Abilerim-ON DÖRT

6.1K 246 43
                                    

İniş yaptığımızda yorgunluktan ölüyordum. Çok saçma ama ben yatarken yorulmuştum.

Oha çok sıcak. Korumalar valizleri getiriyordu. Dedeler ve babamlar önden gidiyordu. Durdum. İyice baktım etrafa. Burası Elifimin doğduğu yerdi. Keşke doğduğu gibi de yaşasaydı. Ama şu an ağlamamam lazım. Derin bir nefes aldım. Elif sanki yanımdaydı. Gülümseyerek etrafa baktım. Sanki Elif'i arıyordum.

O sıra biriyle göz göze geldim. Ateş. Doğruca bana bakıyordu. Biraz endişeli bir tipi vardı. Kendimi toparlayıp yürüdüm. Benden öne geçti ve bir arabaya bindi. Araba gitti.

Hemen birkaç adım ötedeydi arabalar. Ali'nin arabası dışında hangisi olursa olsun binerdim. Bir ses duydum gibi oldum kafamı arkaya çevirdim. Kafa gitti yazık. Sanki Elif beni çağırıyordu. Biliyorum ben iyi değilim. Bir iki adım attım arkaya doğru. Jet tam arkamdaydı.

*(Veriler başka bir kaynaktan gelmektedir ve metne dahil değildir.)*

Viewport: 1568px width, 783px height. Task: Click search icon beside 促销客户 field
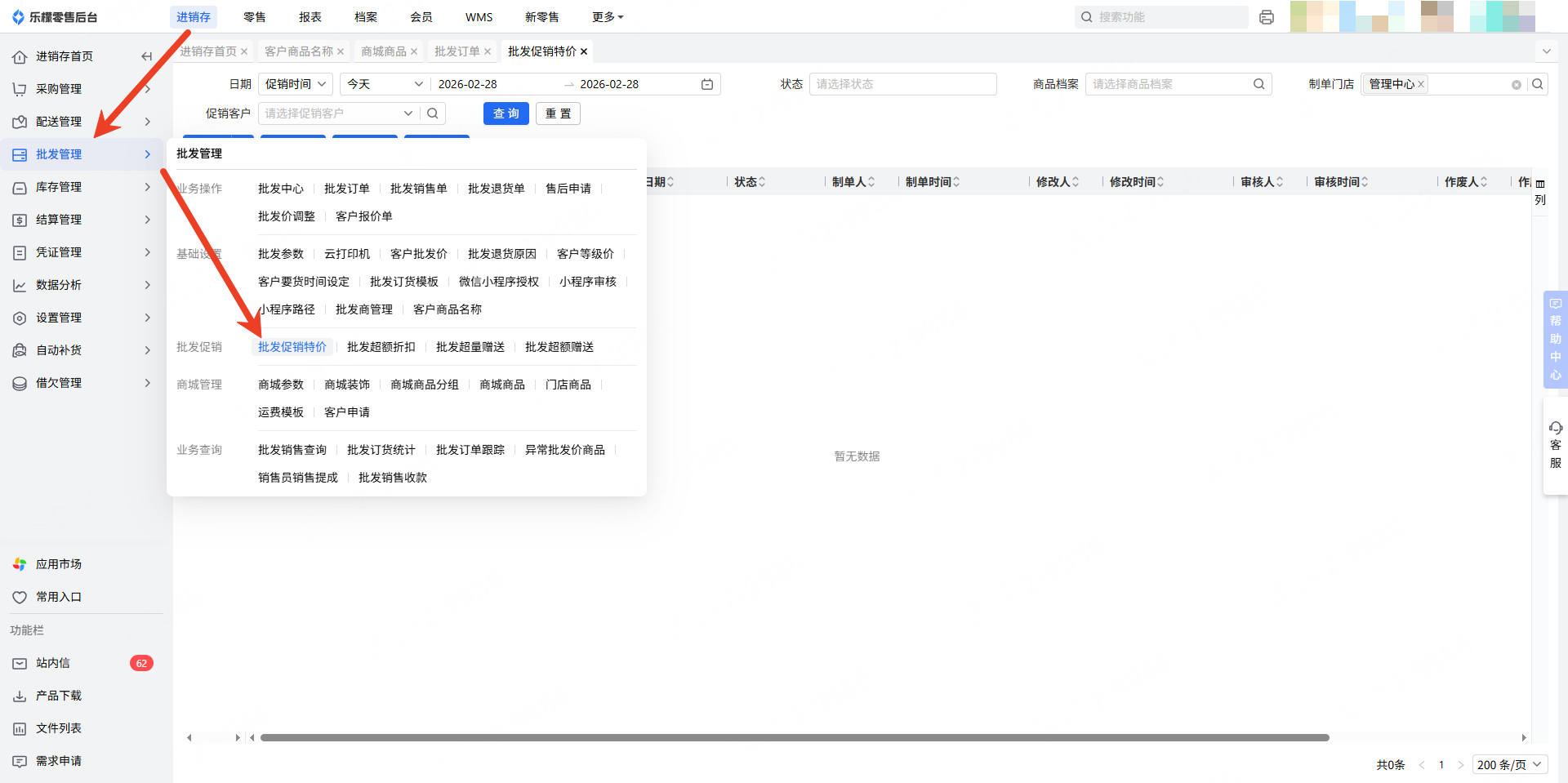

Kendimi toparlayıp eski yerime yürümeye başladım. Önümü görmüyordum. Etraf çok aydınlıktı.

Herkes nereye gitmişti bir anda. Bir iki araba hareket etmişti. Laaan beni unuttular. Kafam acayip bir şeydi. Güneşten dolayı hiçbir şey göremiyordum zaten. Gözlerimi kırpıştırdım rüya filan mı?

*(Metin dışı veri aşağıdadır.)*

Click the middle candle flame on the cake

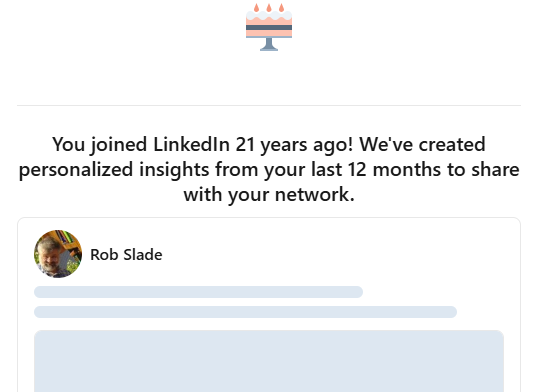[x=269, y=8]
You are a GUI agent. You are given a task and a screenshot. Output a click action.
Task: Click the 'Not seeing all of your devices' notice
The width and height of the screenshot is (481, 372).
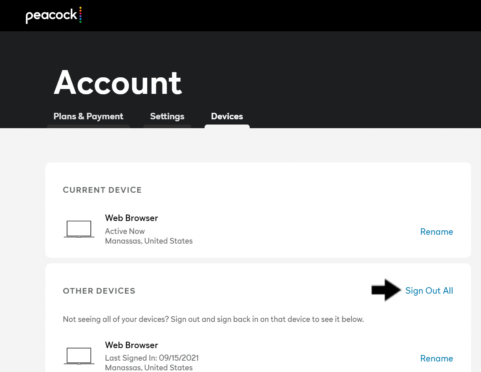click(x=213, y=319)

Başım dönmeye başladı. Sinir olmaya başlıyordum. Yere çöktüm. Bir kere hapşurdum. Acaba saat kaçtı? Telefonuna bak mal. Doğru telefon. Telefonumu çıkarıp baktım. Sabahın 5iydi. Biz saat kaçta yola çıktık ki. Yani bu kadar uzun sürmez ki. Neyse bana ne. Ayağa kalkmaya çalıştım. Gözüm karardı. Hipertansiyon. Elimle yine bir yere tutacak gibi yaptım. Ama orta boştu. Bacaklarımda uyuşuyordu.

5-6 saniye sonra görmeye başladım. Dünyanın en boktan şeyi buydu bence.
(Bende de bu bok var. Aynen böyle bir şey kör oluyorsunuz birkaç saniye.)

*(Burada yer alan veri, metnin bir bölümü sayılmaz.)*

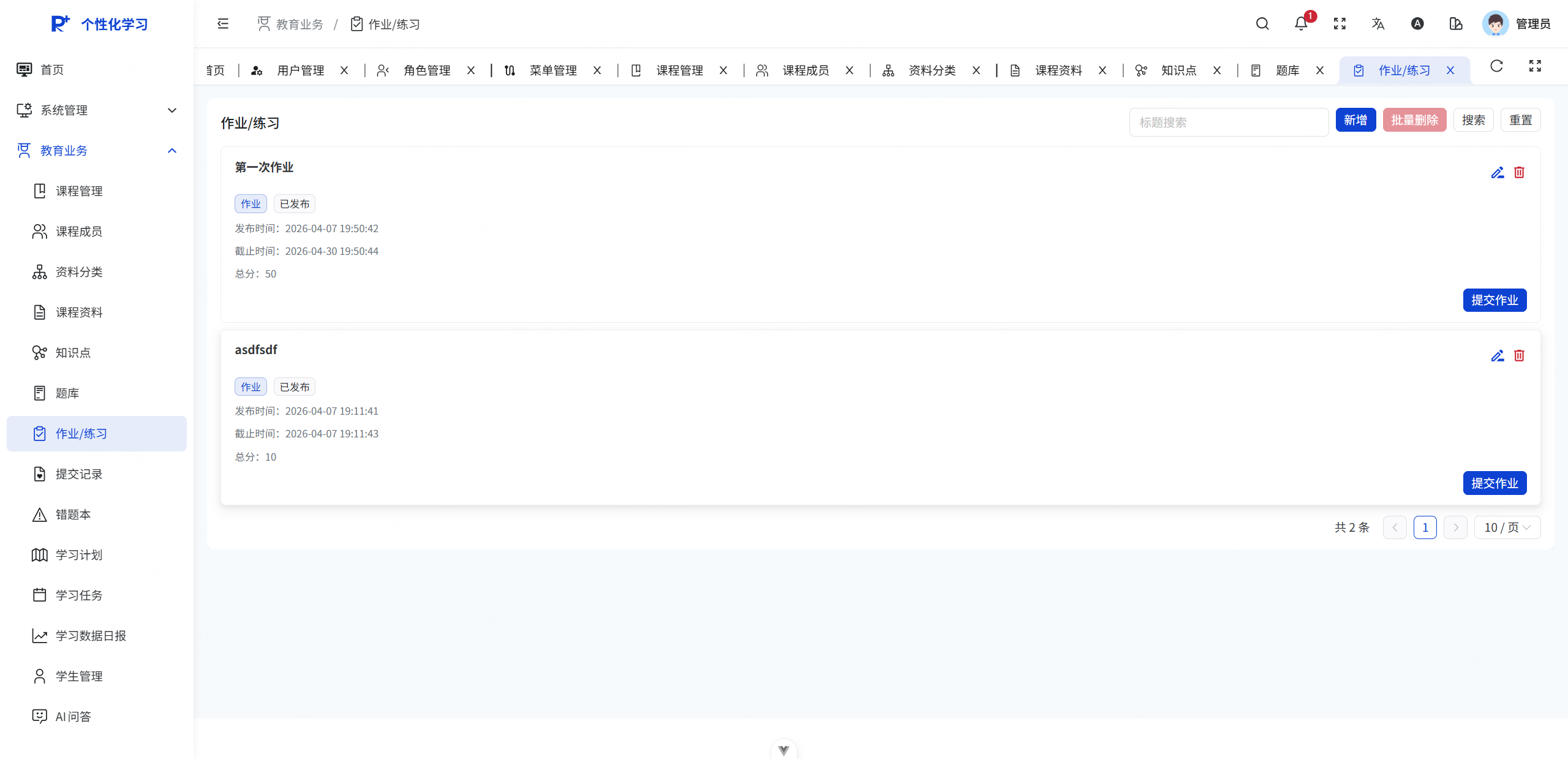This screenshot has width=1568, height=759.
Task: Switch to the 题库 tab
Action: [x=1287, y=70]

Beni neden bıraksınlar ki? Çok saçma. Daha yeni Ateş beni gördü. Neden şimdi yanlızım? Her yerden Elif çıkacakmış gibi geliyordu. Elif benim yüzümden ölen kan bağı olmamasına rağmen kardeşim olan kişiydi. Ha birde şu var. Benim yüzümden ölen kişi. İşte bu kadar da berbat bir insandım.

Psikolojik destek almıştım, 6 ay okula gitmemiştim. İntihar etemeyi denedim ama onu orda da üzmek istemiyordum. Benim yüzümden orada da üzülmesin en azından gittiği yerde mutlu olsun. Ne zaman aktığını bilmediğim göz yaşımı sildim. Ağlamaya bile hakkım yoktu.

Gelen sesle kafamı çevirdim. "Kızım senin ne işin var burda?" Yaşlı bir amca bana sesleniyordu. Etrafta başka kimse yoktu. Çatallaşmış bok sesimle konuştum. "Ş-şey... Beni burda... Unuttular galiba." Sanırım konuşmayı da unuttum. "Senin soyadın ne?" Ne alaka ama neyse. "Aksu."

Adam şaşırmış gibi kaşlarını kaldırdı. "Onlar şurada sen niye gitmiyorsun?" Eliyle gösterdiği yere baktım. Biraz yürüdüm ileride arabalar vardı. Çok pis midem bulanmıştı bir anda. Yavaş adımlarla arabalara doğru ilerledim. Hemen önümdeki arabanın camına tıkladım. Niye burada bekliyorlar anlamadım.

Bu arabada sadece korumalar vardı. Lan nasıl bir yere düştüm ben? İçimde bok gibi duygular vardı. Bence rüya filan görüyordum. Kabus ya da.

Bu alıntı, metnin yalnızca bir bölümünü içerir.